* Your instructions
Every line of the entries below that includes "Política" belongs in the answer, copied as written.
··· Task material
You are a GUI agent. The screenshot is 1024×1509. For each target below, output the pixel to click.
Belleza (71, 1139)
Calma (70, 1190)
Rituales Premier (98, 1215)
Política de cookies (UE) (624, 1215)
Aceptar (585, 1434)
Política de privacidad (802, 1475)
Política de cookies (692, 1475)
······
* The answer
Política de cookies (UE) (624, 1215)
Política de privacidad (802, 1475)
Política de cookies (692, 1475)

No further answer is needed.